[Exercise data — start]

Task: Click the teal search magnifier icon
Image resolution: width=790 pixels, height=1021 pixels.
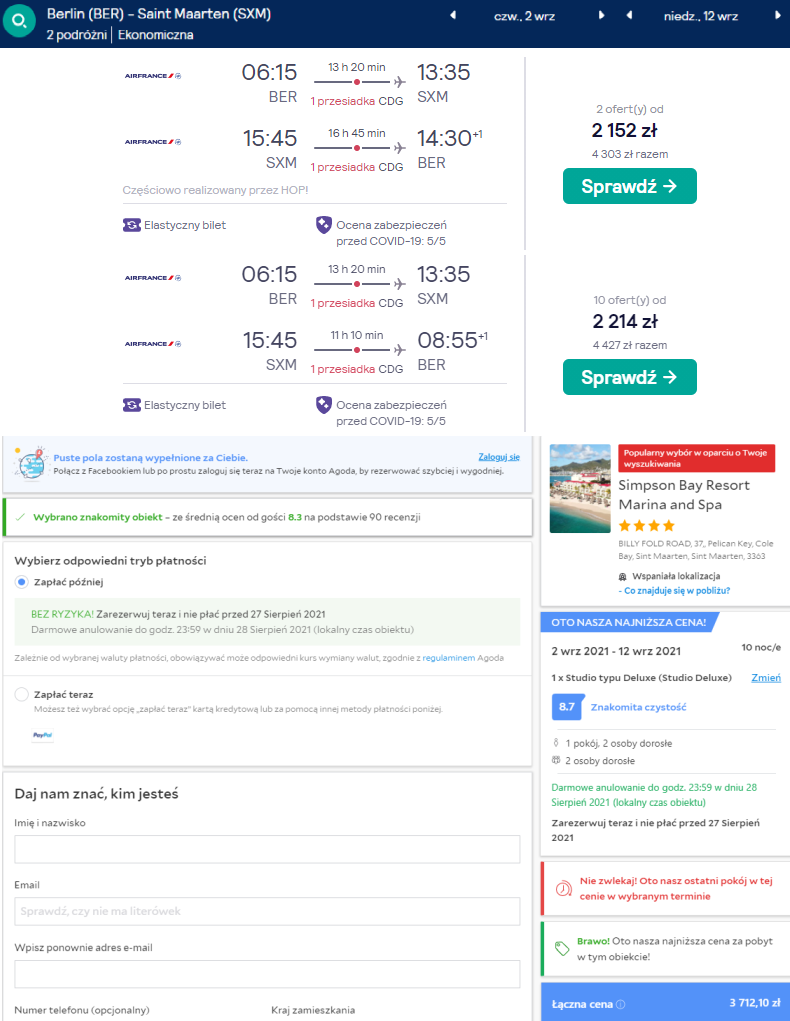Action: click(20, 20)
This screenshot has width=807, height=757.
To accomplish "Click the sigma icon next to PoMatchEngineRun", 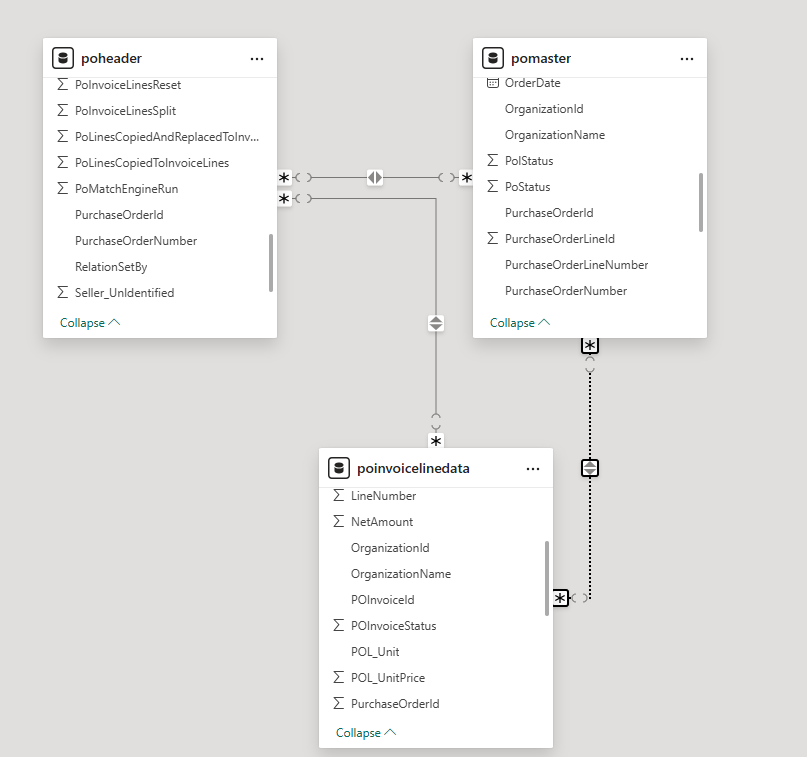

[Exercise data — finish]

▶ Exercise: Repeat the records above exactly, omitting every picture.

▶ Output for this task:
Task: Click the teal search magnifier icon
Image resolution: width=790 pixels, height=1021 pixels.
Action: click(20, 20)
This screenshot has width=807, height=757.
To accomplish "Click the sigma icon next to PoMatchEngineRun", 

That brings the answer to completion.